The national security council will consider having Japan secure the capability to strike enemy missile bases in response to an imminent attack, Prime Minister Fumio Kishida said Tuesday after the group met to discuss North Korea's latest ballistic missile launch.

We reaffirmed that we will examine all possible options, including enemy bases strike capabilities, in a planned update of Japan's national security strategy, Kishida told reporters.

Pyongyang is analysing the Tuesday launch by Tokyo with an eye on the possibility that the test involved a submarine-launched ballistic missile, he said.

The Security Group and the region cannot ignore North Korea's strike progress on nuclear and missile technology, said Kishida.

Kishida and Chief Cabinet Secretary Hirokazu Matsuno were out of Tokyo at the time of the launch for the first day of campaigning ahead of this month's lower house election.

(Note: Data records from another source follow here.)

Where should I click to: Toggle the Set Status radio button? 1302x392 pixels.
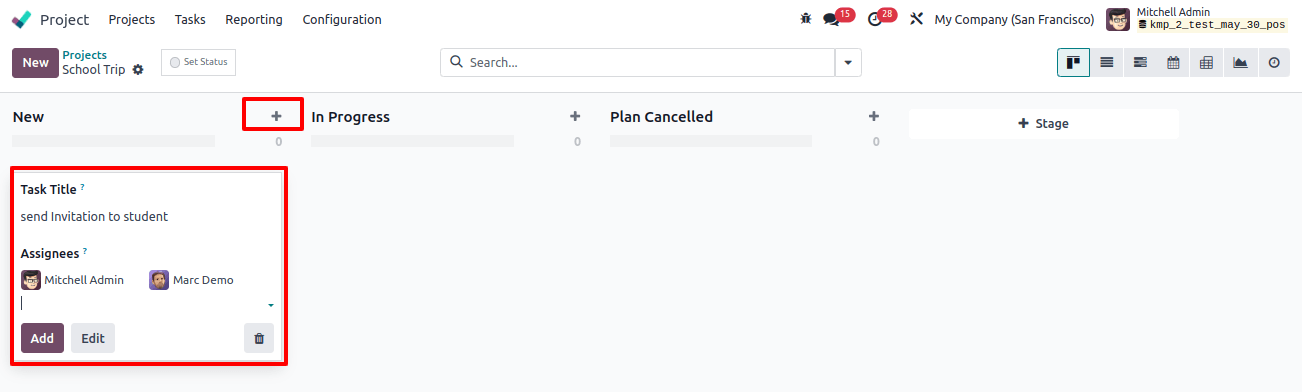tap(176, 62)
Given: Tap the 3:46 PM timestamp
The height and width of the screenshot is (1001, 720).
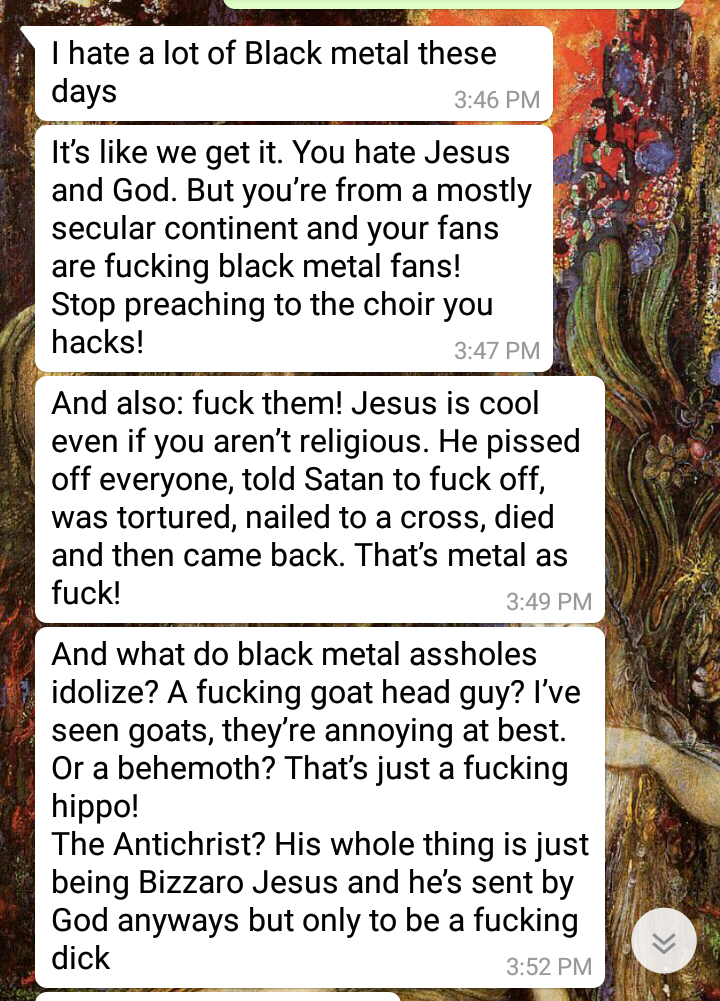Looking at the screenshot, I should pos(497,100).
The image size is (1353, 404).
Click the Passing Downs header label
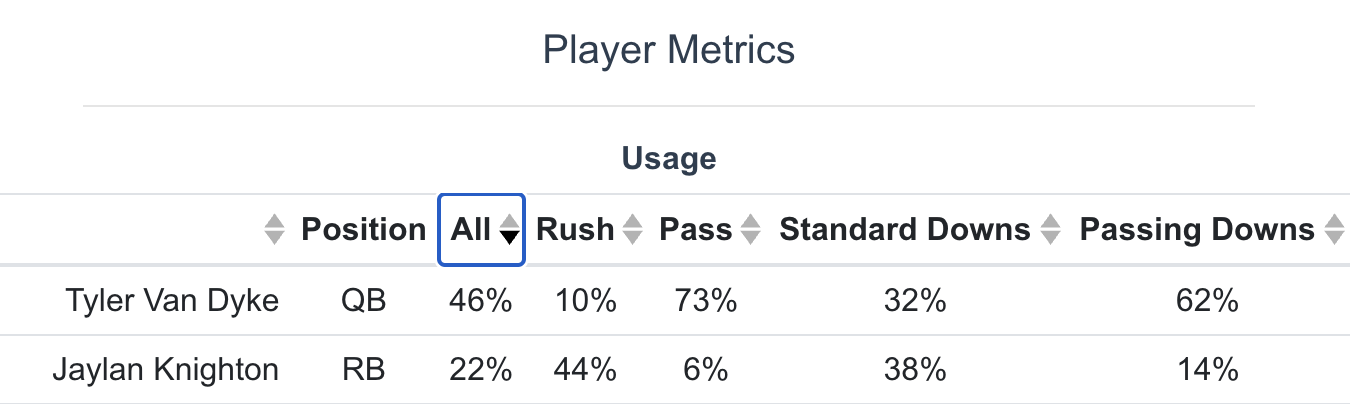coord(1197,230)
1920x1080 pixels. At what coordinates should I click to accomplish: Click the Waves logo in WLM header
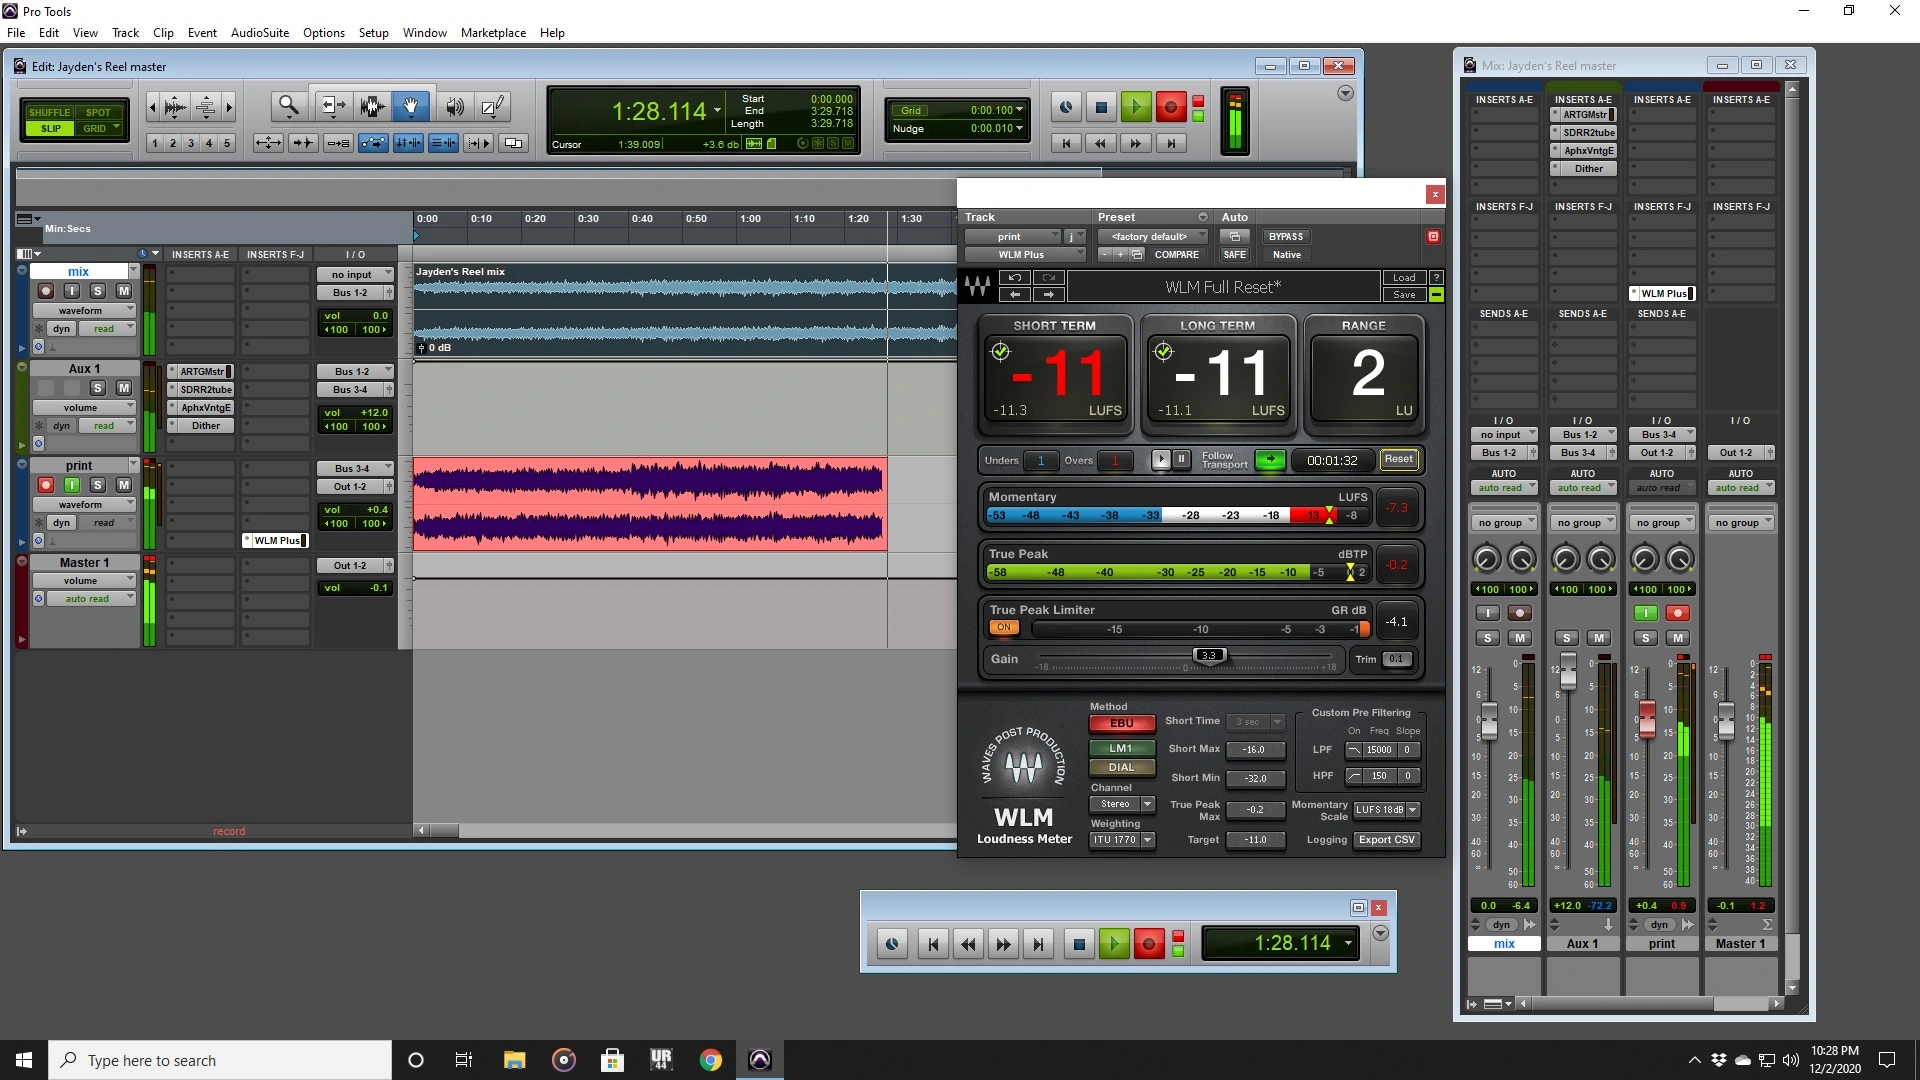977,287
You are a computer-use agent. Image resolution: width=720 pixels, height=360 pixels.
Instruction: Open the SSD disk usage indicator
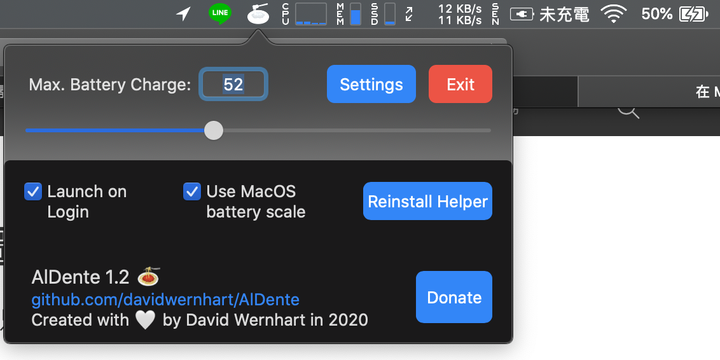pyautogui.click(x=383, y=14)
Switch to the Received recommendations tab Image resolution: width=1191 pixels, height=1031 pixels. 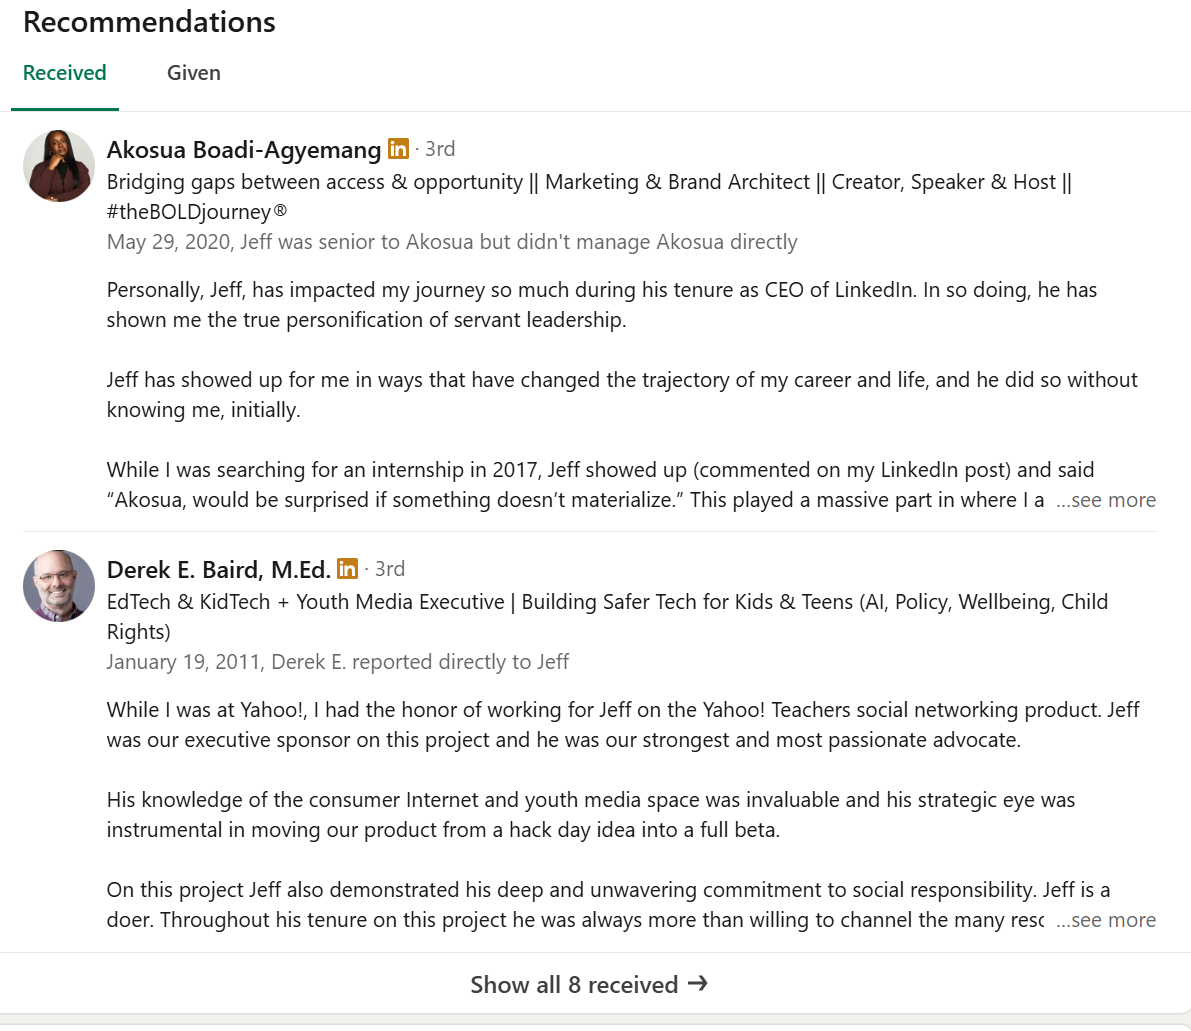tap(65, 73)
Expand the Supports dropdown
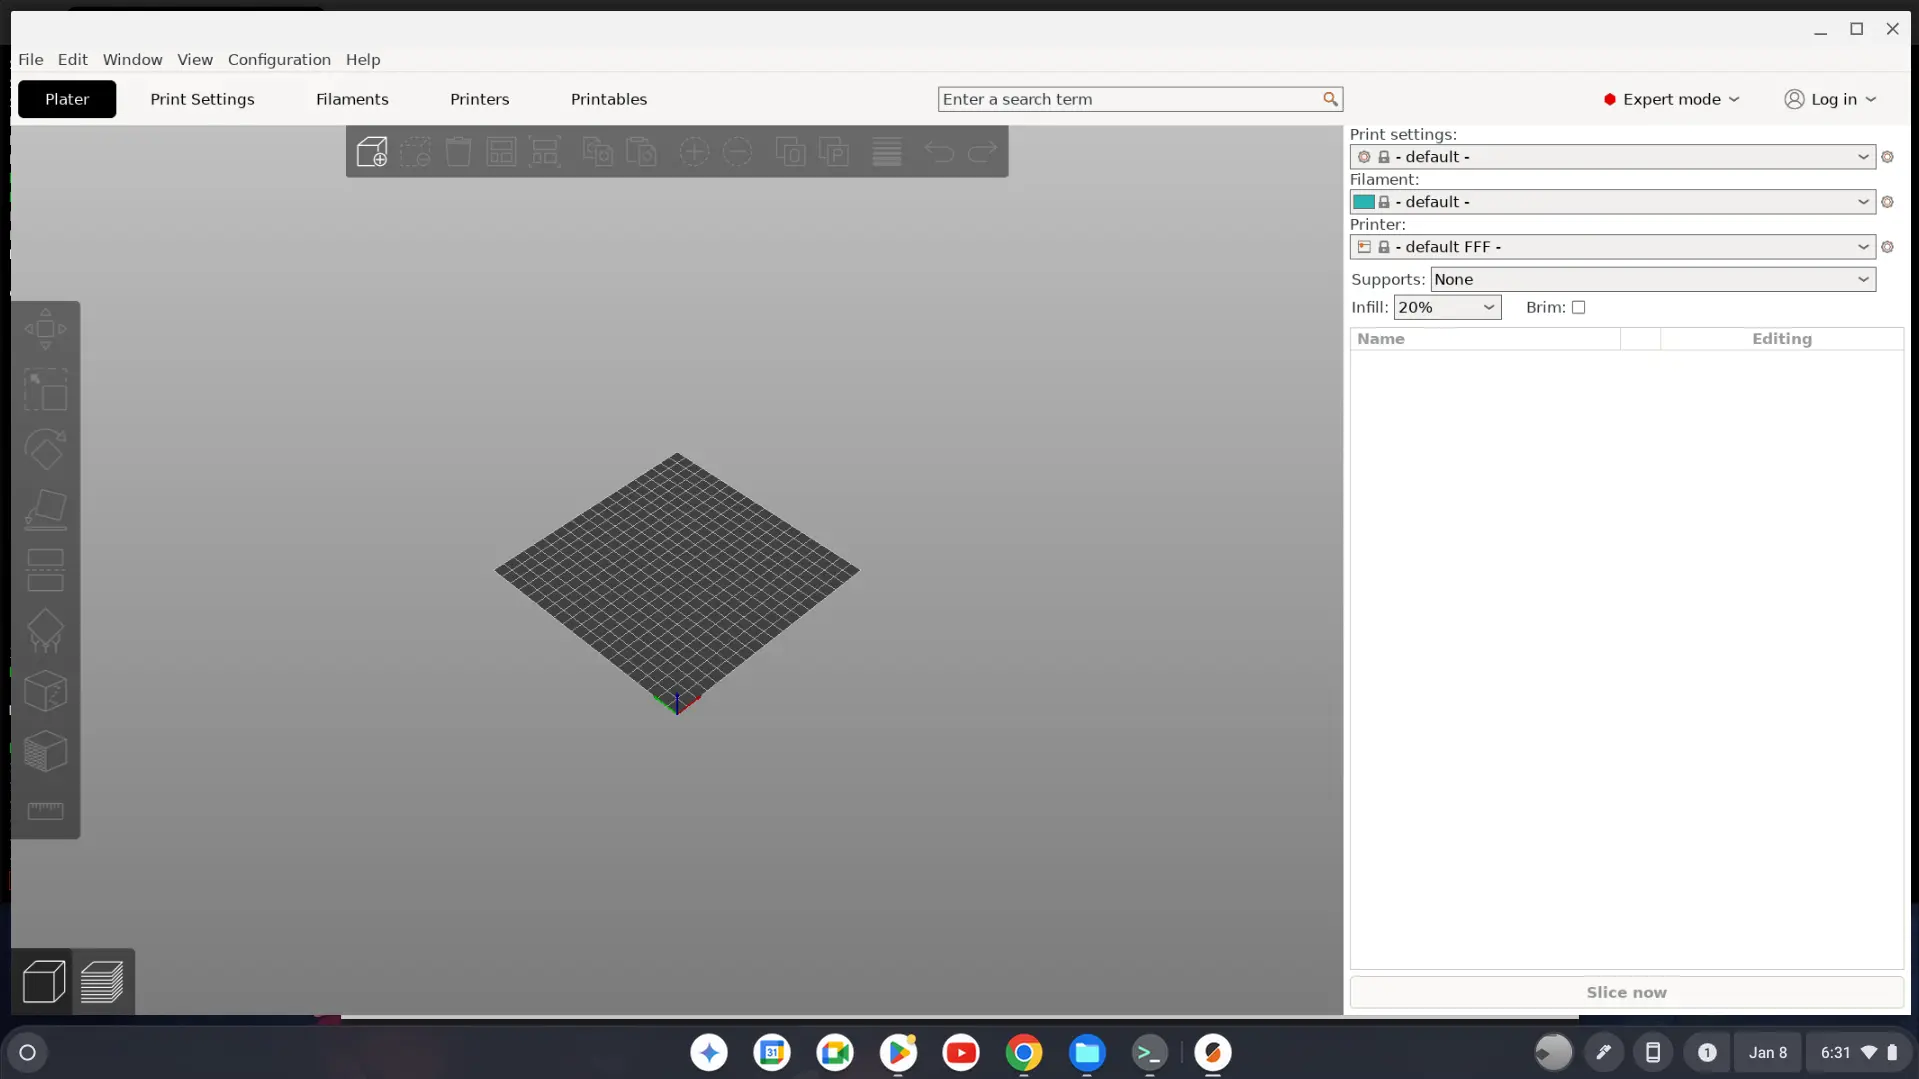The height and width of the screenshot is (1079, 1919). (1652, 280)
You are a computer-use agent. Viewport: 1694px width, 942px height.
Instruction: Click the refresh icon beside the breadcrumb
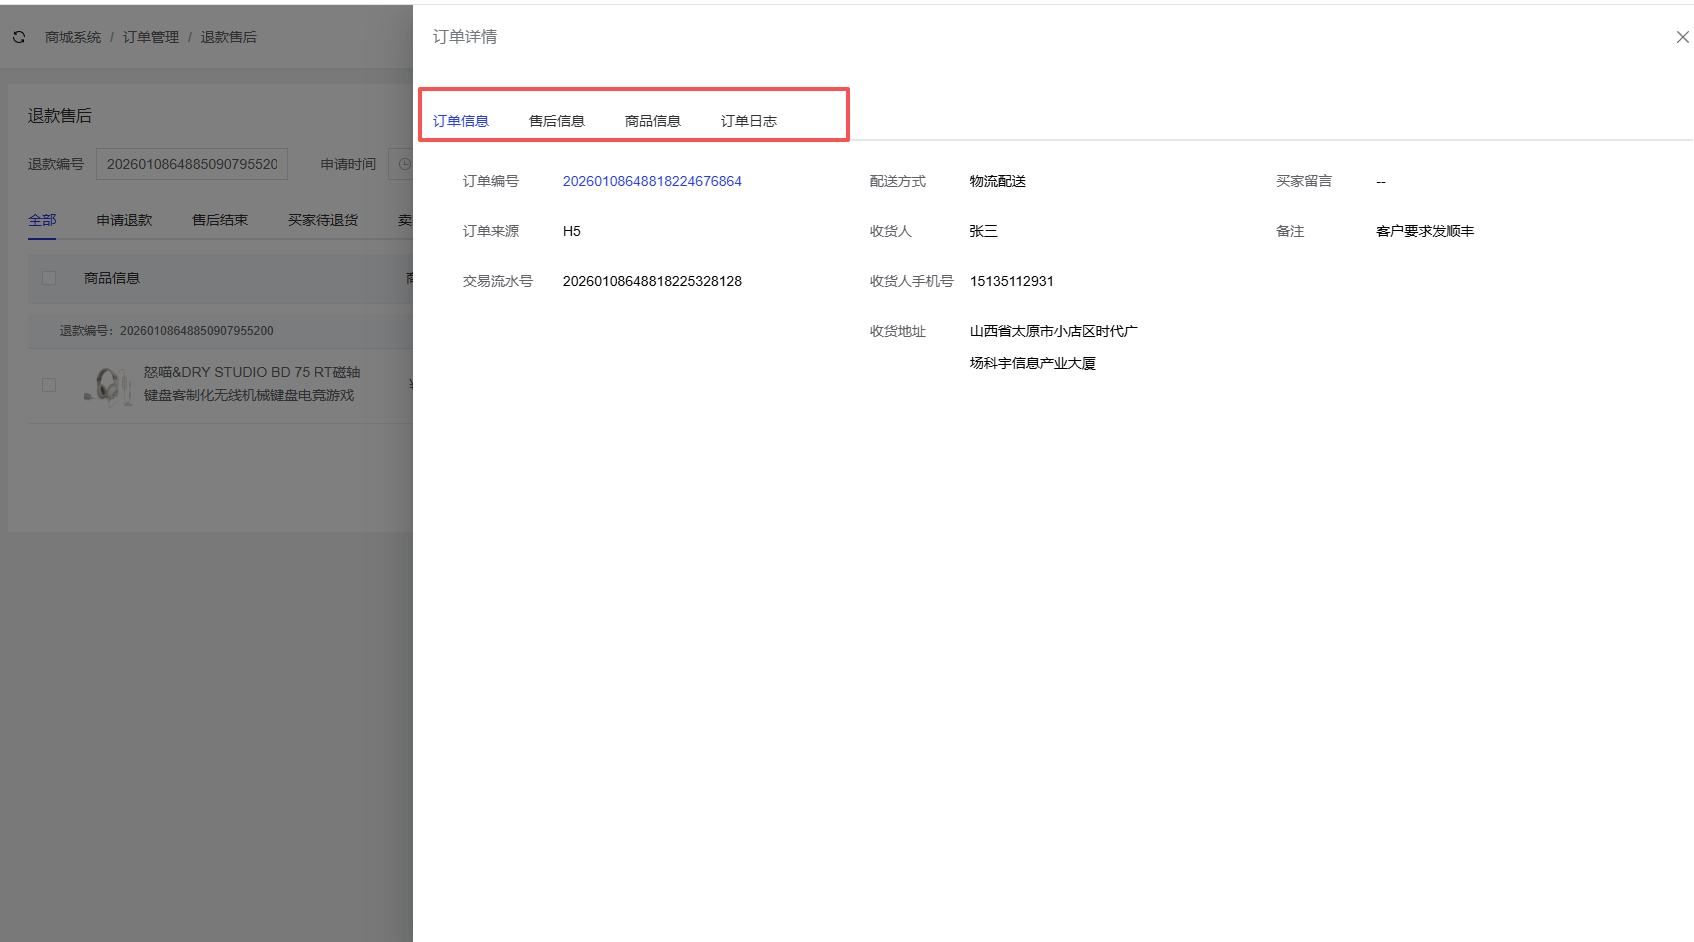19,37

Both cut short their speaking schedules and returned to capital.

The prime minister told the Deputy Chief Cabinet Secretary Yoshihiko Isozaki was on call to handle any problems that could arise in his absence.

We were sufficiently prepared to cope with crises, Kishida said. We made arrangements so that I could return to Tokyo immediately via a Self-Defense Forces plane in an emergency. Kishida was stumping for a candidate in Fukushima Prefecture when North Korea launched the missile around 10 am Tuesday. Après moving into Tokyo for a speech, he took a tentative stop in nearby Akita Prefecture and cancelled a planned bullet train to Sendai, arriving an hour after the launch.

Matsuno, who was campaigning in his home prefecture of Chiba near Tokyo, interrupted his schedule to return to the capital after arriving at prime minister's residence after 1 p.m.

Yukio Edano, leader of the main opposition constituency Constitutional Democratic Party, criticized Kishida's decision to sit in Sendai after the launch, as well as the decision to leave prime minister and chief cabinet secretary away from the capital at the same time.

Edano should have returned to Tokyo at the soonest possible time, Kishida said.

On the contrary, Edano stressed that when he served as chief cabinet secretary under former Prime Minister Naoto Kan, one of them always stayed in Tokyo.

It seems that this Administration doesn't pay enough attention to crisis management, he argued.